5
votes

I am currently implementing a custom loss layer and in the process, I stumbled upon the implementation of mean squared error in the objectives.py file [1]. I know I'm missing something in my understanding of this loss calculation because I always thought that the average was done separately across the samples for each output in each mini-batch (axis 0 of the tensor) but it appears that the average is actually being done across the last axis, which in a single vector, would mean it's being done across the outputs. I found this by accident while working on my custom loss layer because it requires discounting the loss of a few of the outputs it a training output in a specific place is a specific value. Anyways, is my understanding of the mean squared error incorrect? Why would Keras be using the last axis and thus turning a a 1xn output vector into a 1x1 output vector?

Thanks.

[1] https://github.com/fchollet/keras/blob/master/keras/objectives.py#L7

3
What do you think K.mean means? :)Dr. Snoopy
Sorry- I adjusted my question. I meant that I didn't see where the squaring was happening, not the mean.Corey J. Nolet
That would be K.squareDr. Snoopy
Did you read my whole question?Corey J. Nolet
Yes, but in any case there are multiple questions here, I was just pointing out one.Dr. Snoopy

3 Answers

9
votes

The code in question for the MSE loss is this:

def mean_squared_error(y_true, y_pred):
    return K.mean(K.square(y_pred - y_true), axis=-1)

Here first y_pred and y_true are subtracted, then that result is passed to K.square, which as expected, returns the square of its parameter, and then that result is given to K.mean, which computes the mean.

So the code clearly is doing what its supposed to do. About why the last axis is operated upon, this has nothing to do with classes, it is just a convention. Note that in general, there are no classes in the MSE definition.

3
votes

Let's detail the steps of how the losses are computed in Keras to show that the axis=-1 in all the loss computations are correct :

  • So we pick a loss in losses.py that we will pass to the compile method of our model.

  • In compile, the total loss is computed. It happens in several steps : The first step creates a list of losses, one for each output of the model.

  • This first step calls _weighted_masked_objective which according to the docs 'Adds support for masking and sample-weighting to an objective function'
  • Basically, _weighted_masked_objective returns a new objective functions which take into account the weights and mask parameters which the user will provide when using the method fit.

If I cut the code to have only the lines that matter for the question, we get to something like that.

def _weighted_masked_objective(fn):
    def weighted(y_true, y_pred, weights, mask=None):
          score_array = fn(y_true, y_pred) # Compute loss as in losses.py
          return K.mean(score_array) # Average over all axis

class Model(Container):
    def compile(self, optimizer, loss, metrics=None, loss_weights=None,
                sample_weight_mode=None, weighted_metrics=None,
                target_tensors=None, **kwargs):
        weighted_losses = [_weighted_masked_objective(fn) for fn in loss_functions]

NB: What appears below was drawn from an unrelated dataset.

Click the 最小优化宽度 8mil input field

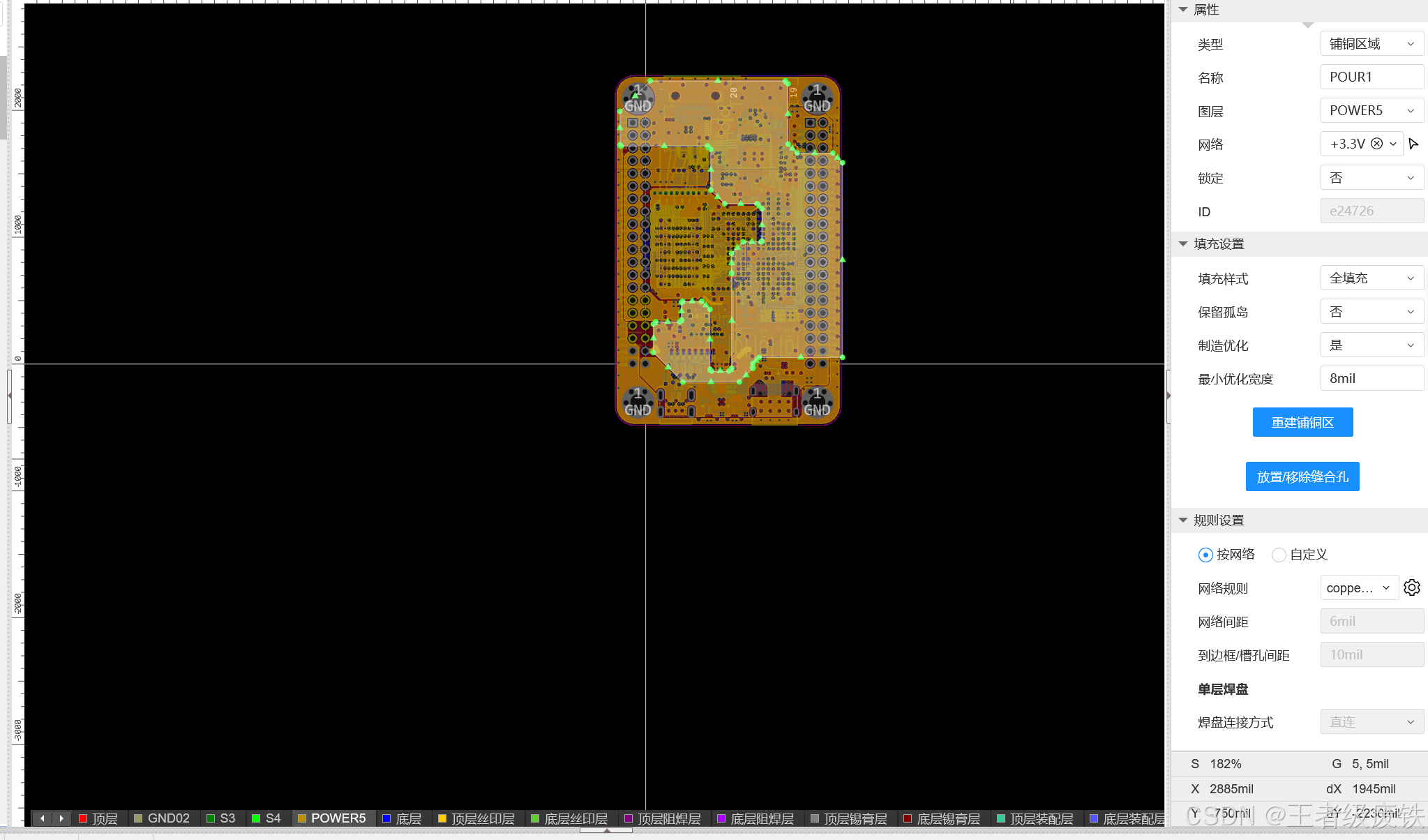tap(1371, 379)
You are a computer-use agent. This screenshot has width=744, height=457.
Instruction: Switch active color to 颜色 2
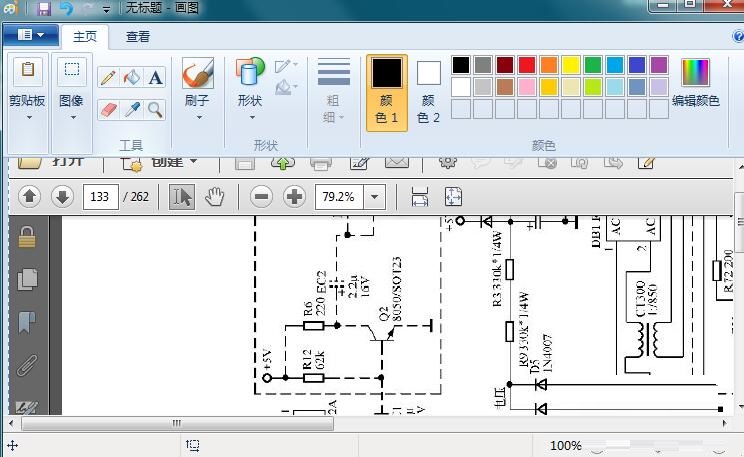(428, 92)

So at the end, the loss is indeed averaged over every dimension, and the use of axis=-1 is just an elegant way to enable masking and weighting of the loss at another point in the code

NB : I didn't explain the other steps because they don't contribute to answering the question.

2
votes

I believe, after some conversations with coworkers, that I understand this situation and have a proper solution to the problem. Though I knew that Theano was providing lazy-evaluated tensor functions that were running the matrix operations on the GPU, what I did not realize was that Keras's loss functions are actually written in a way where the compiled theano execution graph is smart enough to cache certain values in order to properly back-propagate the loss values back throughout the network. Because of the type of network I'm creating, I dived into writing my own custom loss function without a completely understanding of how Theano actually treats the loss after it's been calculated by the function.

From what I can tell, my concern was correct that Keras' use of the last axis is a problem. In my case, I have a fully-convolutional deep neural network and the input to the loss function is (x, 7, 16, 16) where the x is the size of the mini-batch. Normally, neural networks output a matrix where the first dimension is the mini-batch size and the second (usually last) dimension is the actual size of the output vector. Because of this, using the last axis in the output tensor to do the actual "mean" portion of the mean squared error is not correct. Instead, the axis should be 1 (in the case of zero-based indexing) because it's the 7 actual regression output features that need to be differentiated for back-propagation.

I originally knew that the axis = -1 may not be correct and the reason I posted this question was because I couldn't quite explain why. It's been a long time since I've had to dive into the math behind the neural networks but when I finally did, I was able to resolve the gaps (I think). I'm posting this response here for future people who may experience this same problem or gap in their understanding of Theano's tensor framework.